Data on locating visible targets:

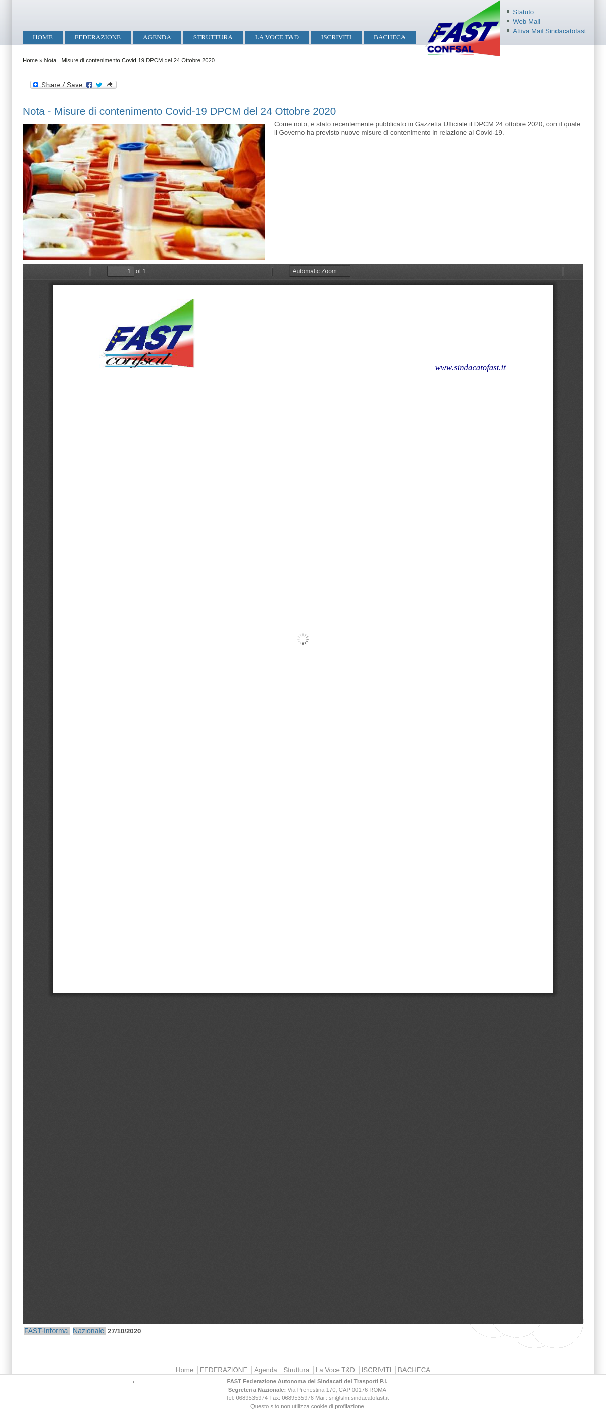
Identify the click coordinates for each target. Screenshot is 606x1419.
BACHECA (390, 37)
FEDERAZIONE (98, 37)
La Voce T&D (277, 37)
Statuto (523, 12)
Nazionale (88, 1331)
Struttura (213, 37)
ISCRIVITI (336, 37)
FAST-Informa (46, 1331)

==

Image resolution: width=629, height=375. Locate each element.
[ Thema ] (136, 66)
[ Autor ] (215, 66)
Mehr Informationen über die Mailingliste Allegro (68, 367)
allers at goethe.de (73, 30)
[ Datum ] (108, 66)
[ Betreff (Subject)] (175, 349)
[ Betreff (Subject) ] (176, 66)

## TASK DESCRIPTION
Extract the lines between the one holding "Identify the click" and the one holding "FAST-Informa (46, 1331)", inclusive, and repeat them exactly.

## ANSWER BELOW
Identify the click coordinates for each target. Screenshot is 606x1419.
BACHECA (390, 37)
FEDERAZIONE (98, 37)
La Voce T&D (277, 37)
Statuto (523, 12)
Nazionale (88, 1331)
Struttura (213, 37)
ISCRIVITI (336, 37)
FAST-Informa (46, 1331)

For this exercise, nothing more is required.